Vargas Llosa tiene toda la razón, sin embargo, al reconocer que hay una belleza moral en la visión de Hugo, a la que Lamartine, en su mezquindad de espíritu, parece totalmente ciego: “No hay duda… de que en la historia de la literatura, Los Miserables es una de las obras que más han influido a la hora de hacer que tantos hombres y mujeres de todas las lenguas y culturas deseen un mundo más justo, racional y bello que el que viven”.

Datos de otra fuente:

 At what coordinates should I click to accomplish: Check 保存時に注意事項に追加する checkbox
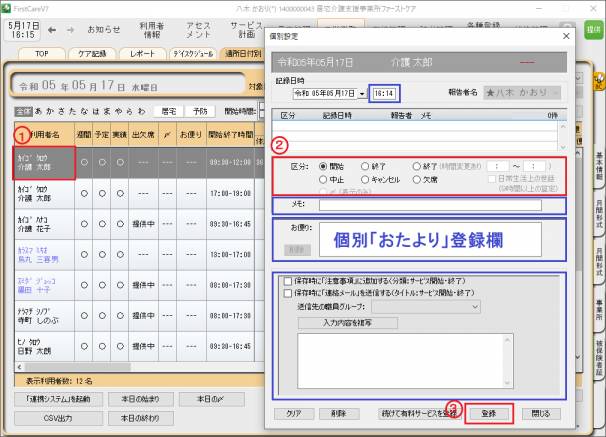pos(289,281)
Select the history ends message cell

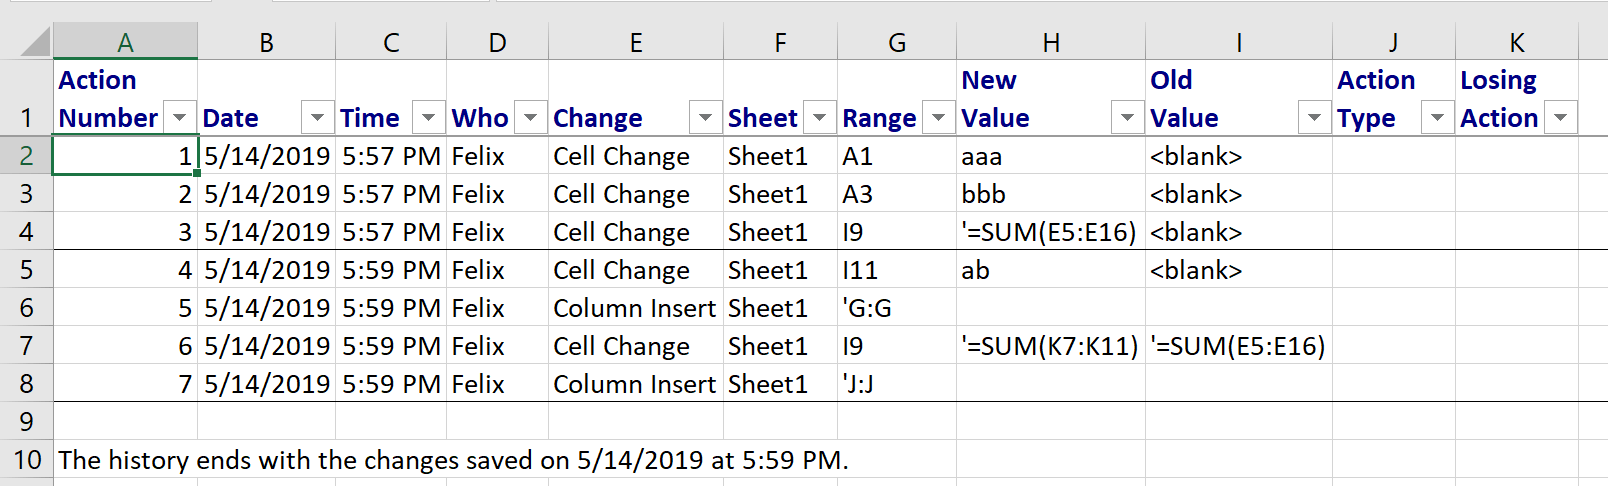(x=452, y=460)
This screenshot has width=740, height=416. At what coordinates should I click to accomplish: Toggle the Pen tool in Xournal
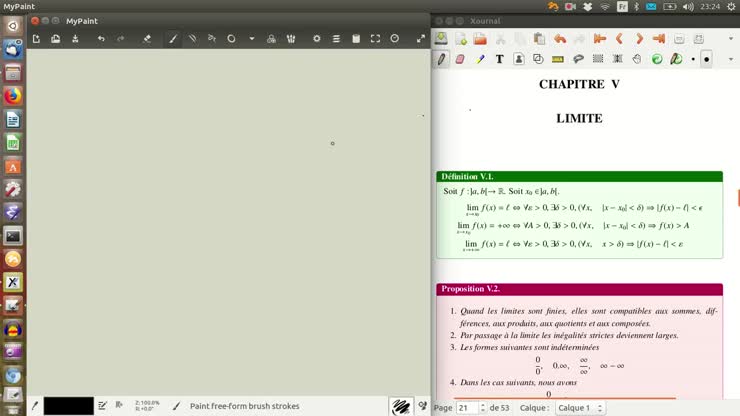click(441, 59)
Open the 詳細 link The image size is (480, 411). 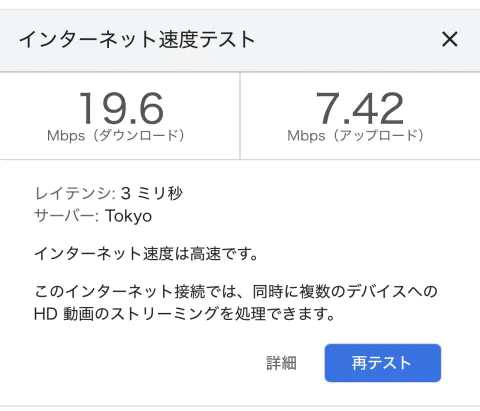pyautogui.click(x=281, y=363)
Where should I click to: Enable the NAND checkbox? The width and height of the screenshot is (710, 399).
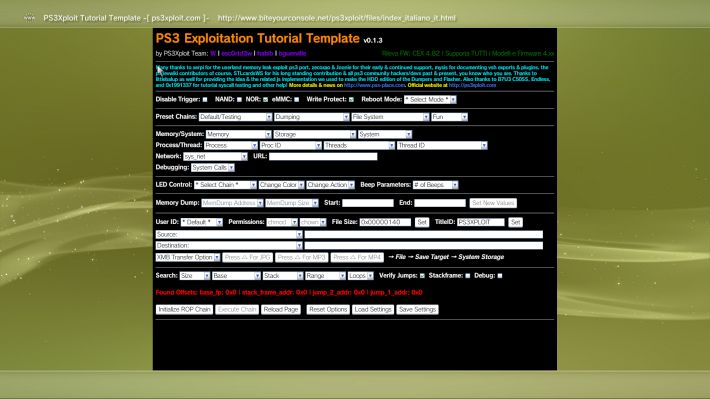click(x=240, y=100)
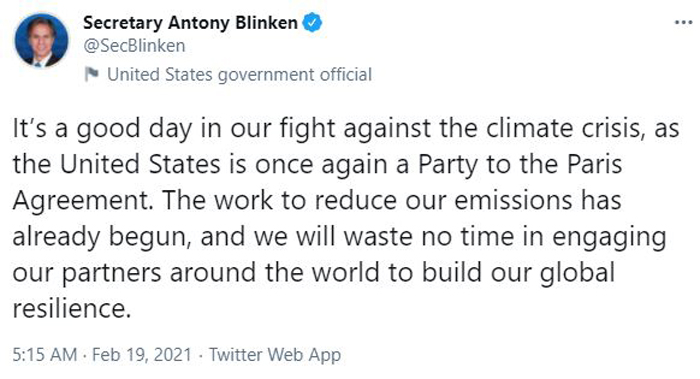
Task: Click the government official flag icon
Action: [x=92, y=74]
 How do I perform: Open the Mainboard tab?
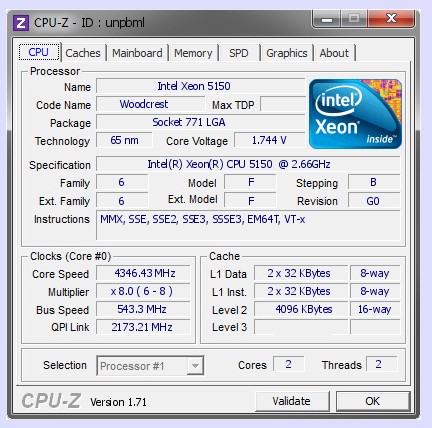(x=137, y=53)
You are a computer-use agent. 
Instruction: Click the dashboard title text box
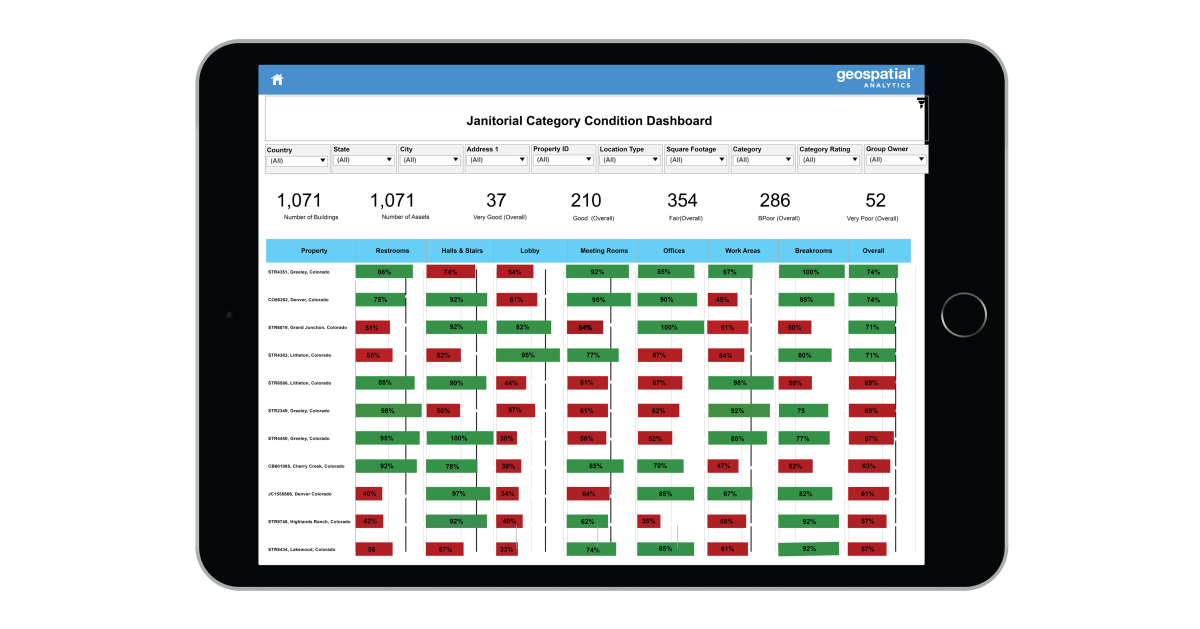pos(589,121)
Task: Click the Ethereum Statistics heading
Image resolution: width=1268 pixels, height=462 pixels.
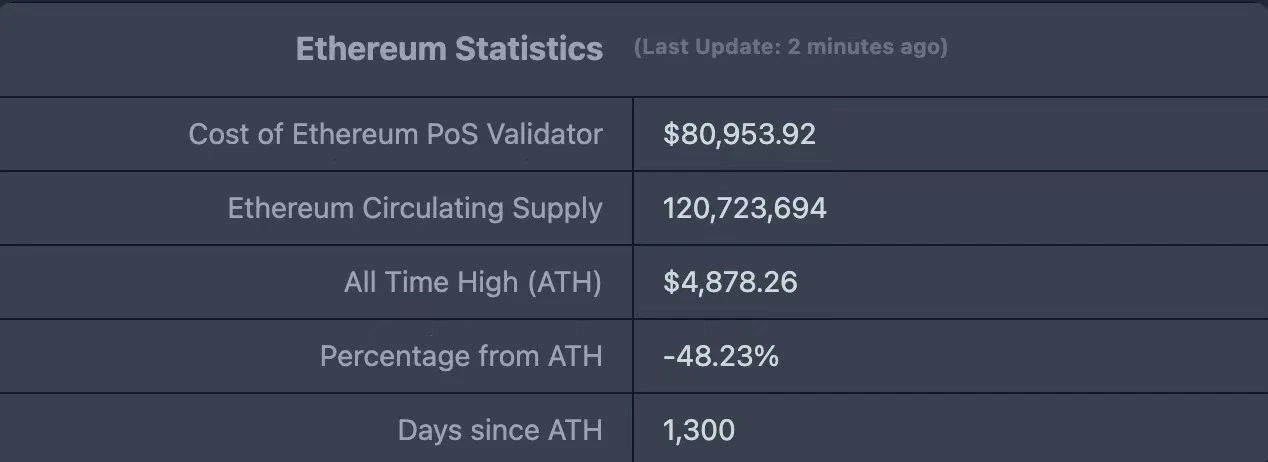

Amar el resplandor del corazón de Jean Valjean, y quizás incluso el de los insurrectos en las barricadas, no es lo mismo que adoptar un programa político o llamar a las tropas a las armas. Hugo no escribía un panfleto político, sino lo que él mismo llamó explícitamente «un libro religioso». Los Miserables es, sobre todo, un testimonio de la bondad humana y de la misteriosa bondad de un Dios que permite un sufrimiento terrible mientras los hombres luchan por perfeccionar sus almas, y que los ama aún más por su lucha.
*Algis Valiunas es un crítico literario en Florida y autor de Churchill’s Military Histories: A Rhetorical Study.